The art of the remix is a precarious one. While a successful remix can make you look at the original piece of music in a whole new light, fail to treat the source material with enough respect and you’ll be left with an inferior tune. Tetra Defense remixes and embellishes Tetra3D‘s block dropping formula, but loses sight of that game’s core strengths.

It’s a curious outcome, given that the developer of Tetra3D also worked on Tetra Defense. It’s also unfortunate, as Tetra Defense addresses several of the weaknesses of its older, simpler cousin.

Our main criticism of Tetra3D was that it was too basic, lacking the extra features we’ve come to expect of the finest iPhone puzzlers. Tetra Defense attempts to make up for this by adding in elements of the tower defense genre.

The objective is still to form lines of blocks on a 3D playing field, although this time the centre of the cuboid has been taken out of the equation. You’re now lining up blocks single file around the perimeter, as if you were building the outer shell of a house. While this goes some way to rectifying the perspective issues of Tetra3D, it also spoils much of the sense of freedom that came with it.

Tetra Defense - Attack of the Tentacle Tetra Defense - Attack of the Tentacle

The tower defense elements are necessary due to the source of the blocks – a constantly wittering alien invader named Bogey. As he/she/it hovers above, unleashing geometric shapes on the earth below, you can fight back by forming lines (know here as quads), with simultaneous rows of two, three or four causing even more damage to the extra terrestrial. It’ll also secure you more gold for spending on defences.

These come in the shape of four kinds of recharging defensive turrets, which can be placed on all four sides of the playing field. Freezers slow down the dropping pieces, Lasers trim away overhanging blocks, Pluggers plug gaps in your wall and Neutralizers grant you a free quad with each charge. You can also upgrade each turret in true tower defense style.

While these towers are a welcome addition, the truth is that their main use is to make up for the inadequacies of the revamped control system. We thought the controls in Tetra3D were just about spot on, and seeing the results of messing with them in Tetra Defense has only reinforced that view.

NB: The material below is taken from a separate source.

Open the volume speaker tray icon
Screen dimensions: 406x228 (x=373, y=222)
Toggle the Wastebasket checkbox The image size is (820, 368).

You now slide blocks by physically dragging along the four walls. This proves laborious when you can see the point on the grid you want to drop a block in, but have to rotate your finger all the way around an invisible central point to get it there. It’s also easy to mistakenly send a block straight down, which is achieved by swiping downwards anywhere on the screen.

Rotating the blocks is a matter of tapping the screen. The culling of two plains of movement may cut down on complexity, but it also feels restrictive if you’ve ever played Tetra3D.

Even more than that, the game lacks pace and urgency. While that was a strength in Tetra3D, which never pitched itself as anything but a slow, relaxing experience, Tetra Defense‘s attempt to add a sense of threat is at odds with that.

While Tetra Defense addresses some of the issues we had with the game it derives much of its core system from, it does so at the expense of much of what we liked. Ultimately, while we’re sure there’s an outstanding game to be made out of the core of Tetra3D, this isn’t it.